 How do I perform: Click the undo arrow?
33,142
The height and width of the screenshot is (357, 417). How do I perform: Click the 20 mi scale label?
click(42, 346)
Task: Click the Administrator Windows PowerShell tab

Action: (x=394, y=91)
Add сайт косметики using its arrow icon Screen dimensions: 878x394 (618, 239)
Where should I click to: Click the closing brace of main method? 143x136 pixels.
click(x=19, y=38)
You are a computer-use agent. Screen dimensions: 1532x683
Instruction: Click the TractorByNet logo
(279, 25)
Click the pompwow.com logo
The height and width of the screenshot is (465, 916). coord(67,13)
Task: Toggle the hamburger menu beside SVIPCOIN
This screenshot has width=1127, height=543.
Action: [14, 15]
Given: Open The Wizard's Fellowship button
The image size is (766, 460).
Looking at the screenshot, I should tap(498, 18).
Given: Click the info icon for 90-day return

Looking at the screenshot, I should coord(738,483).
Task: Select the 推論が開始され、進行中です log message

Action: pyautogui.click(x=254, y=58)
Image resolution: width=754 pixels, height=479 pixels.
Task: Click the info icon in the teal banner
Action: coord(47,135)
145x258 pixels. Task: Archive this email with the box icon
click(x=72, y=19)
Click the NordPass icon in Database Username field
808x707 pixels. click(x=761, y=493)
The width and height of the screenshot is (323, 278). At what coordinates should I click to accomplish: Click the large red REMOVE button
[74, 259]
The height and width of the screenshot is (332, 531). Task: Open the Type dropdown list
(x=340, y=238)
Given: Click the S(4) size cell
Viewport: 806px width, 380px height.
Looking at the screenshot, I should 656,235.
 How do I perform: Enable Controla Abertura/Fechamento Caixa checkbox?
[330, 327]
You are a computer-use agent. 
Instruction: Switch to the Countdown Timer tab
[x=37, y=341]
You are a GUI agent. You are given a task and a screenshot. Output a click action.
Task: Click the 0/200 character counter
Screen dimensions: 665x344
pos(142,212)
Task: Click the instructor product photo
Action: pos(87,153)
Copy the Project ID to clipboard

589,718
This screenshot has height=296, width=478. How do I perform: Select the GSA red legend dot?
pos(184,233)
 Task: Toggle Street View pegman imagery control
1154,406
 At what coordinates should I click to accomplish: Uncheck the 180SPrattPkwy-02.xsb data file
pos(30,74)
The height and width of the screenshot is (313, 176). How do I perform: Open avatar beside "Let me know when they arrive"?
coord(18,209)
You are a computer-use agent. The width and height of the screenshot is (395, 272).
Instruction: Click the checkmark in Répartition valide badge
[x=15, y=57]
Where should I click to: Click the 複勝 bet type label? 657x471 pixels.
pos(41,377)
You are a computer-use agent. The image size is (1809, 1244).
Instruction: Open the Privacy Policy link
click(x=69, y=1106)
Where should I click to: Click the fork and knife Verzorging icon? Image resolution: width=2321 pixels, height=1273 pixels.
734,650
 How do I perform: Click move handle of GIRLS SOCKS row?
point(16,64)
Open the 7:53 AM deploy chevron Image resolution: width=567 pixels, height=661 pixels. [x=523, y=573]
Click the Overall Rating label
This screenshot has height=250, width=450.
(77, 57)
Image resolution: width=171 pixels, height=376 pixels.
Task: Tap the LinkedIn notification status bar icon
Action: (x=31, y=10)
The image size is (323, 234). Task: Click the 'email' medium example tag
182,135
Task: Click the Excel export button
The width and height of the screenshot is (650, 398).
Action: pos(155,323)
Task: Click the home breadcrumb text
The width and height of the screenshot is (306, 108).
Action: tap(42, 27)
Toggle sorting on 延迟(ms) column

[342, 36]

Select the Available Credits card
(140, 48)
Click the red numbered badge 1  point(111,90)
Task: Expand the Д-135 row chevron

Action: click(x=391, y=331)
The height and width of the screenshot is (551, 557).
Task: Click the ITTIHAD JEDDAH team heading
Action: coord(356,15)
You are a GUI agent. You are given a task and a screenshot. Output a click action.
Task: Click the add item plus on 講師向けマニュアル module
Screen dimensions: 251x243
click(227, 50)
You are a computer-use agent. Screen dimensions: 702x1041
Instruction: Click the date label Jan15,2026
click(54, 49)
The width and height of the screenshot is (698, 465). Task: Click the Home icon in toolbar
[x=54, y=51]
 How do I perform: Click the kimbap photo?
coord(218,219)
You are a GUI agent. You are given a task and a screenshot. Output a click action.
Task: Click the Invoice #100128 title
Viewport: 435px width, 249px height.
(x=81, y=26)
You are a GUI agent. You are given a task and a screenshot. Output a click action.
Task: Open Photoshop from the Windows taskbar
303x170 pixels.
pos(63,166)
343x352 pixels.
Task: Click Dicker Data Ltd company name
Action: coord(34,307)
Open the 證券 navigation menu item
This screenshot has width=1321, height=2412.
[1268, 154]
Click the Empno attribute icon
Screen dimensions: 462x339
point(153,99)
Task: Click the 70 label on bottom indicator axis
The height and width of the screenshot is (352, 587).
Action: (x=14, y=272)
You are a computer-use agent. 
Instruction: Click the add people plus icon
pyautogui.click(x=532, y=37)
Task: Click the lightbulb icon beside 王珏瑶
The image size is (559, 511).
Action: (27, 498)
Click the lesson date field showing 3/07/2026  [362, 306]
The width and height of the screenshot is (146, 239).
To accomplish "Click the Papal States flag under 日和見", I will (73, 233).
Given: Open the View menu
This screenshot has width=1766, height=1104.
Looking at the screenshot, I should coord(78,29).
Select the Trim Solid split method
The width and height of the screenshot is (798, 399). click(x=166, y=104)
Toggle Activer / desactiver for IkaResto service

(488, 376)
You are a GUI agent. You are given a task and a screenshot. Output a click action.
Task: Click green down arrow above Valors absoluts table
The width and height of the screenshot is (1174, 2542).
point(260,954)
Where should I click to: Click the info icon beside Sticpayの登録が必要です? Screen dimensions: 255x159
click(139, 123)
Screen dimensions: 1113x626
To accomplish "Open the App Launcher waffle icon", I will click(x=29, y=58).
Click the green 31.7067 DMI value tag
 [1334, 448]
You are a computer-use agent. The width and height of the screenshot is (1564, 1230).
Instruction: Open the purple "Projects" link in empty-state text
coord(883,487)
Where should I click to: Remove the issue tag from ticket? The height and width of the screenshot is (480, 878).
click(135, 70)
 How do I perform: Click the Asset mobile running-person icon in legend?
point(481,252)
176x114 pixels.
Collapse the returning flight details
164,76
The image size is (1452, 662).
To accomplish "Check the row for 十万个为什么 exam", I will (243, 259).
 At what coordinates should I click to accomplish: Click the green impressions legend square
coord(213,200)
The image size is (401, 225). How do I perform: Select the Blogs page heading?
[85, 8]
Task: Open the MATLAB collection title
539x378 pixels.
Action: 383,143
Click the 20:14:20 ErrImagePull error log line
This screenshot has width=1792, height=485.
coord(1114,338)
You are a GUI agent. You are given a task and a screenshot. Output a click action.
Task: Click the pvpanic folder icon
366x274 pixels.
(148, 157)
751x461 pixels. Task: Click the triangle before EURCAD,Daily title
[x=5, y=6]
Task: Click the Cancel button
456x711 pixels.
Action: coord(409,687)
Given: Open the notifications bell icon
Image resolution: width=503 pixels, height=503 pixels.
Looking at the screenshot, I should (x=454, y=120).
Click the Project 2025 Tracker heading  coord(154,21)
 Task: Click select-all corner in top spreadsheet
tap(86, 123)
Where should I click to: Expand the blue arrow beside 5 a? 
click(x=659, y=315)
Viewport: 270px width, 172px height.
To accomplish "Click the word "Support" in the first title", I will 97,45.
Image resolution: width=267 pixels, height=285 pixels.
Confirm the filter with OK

____

Please lay out the lines of the listing above, from the line that contains "The image size is (1452, 662)." through the line that contains "Action: coord(409,687)", inclusive, as a Markdown table with the columns Row and Listing line. Leave out any blank lines.

| Row | Listing line |
|---|---|
| 1 | The image size is (1452, 662). |
| 2 | To accomplish "Check the row for 十万个为什么 exam", I will (243, 259). |
| 3 |  At what coordinates should I click to accomplish: Click the green impressions legend square |
| 4 | coord(213,200) |
| 5 | The image size is (401, 225). How do I perform: Select the Blogs page heading? |
| 6 | [85, 8] |
| 7 | Task: Open the MATLAB collection title |
| 8 | 539x378 pixels. |
| 9 | Action: 383,143 |
| 10 | Click the 20:14:20 ErrImagePull error log line |
| 11 | This screenshot has width=1792, height=485. |
| 12 | coord(1114,338) |
| 13 | You are a GUI agent. You are given a task and a screenshot. Output a click action. |
| 14 | Task: Click the pvpanic folder icon |
| 15 | 366x274 pixels. |
| 16 | (148, 157) |
| 17 | 751x461 pixels. Task: Click the triangle before EURCAD,Daily title |
| 18 | [x=5, y=6] |
| 19 | Task: Click the Cancel button |
| 20 | 456x711 pixels. |
| 21 | Action: coord(409,687) |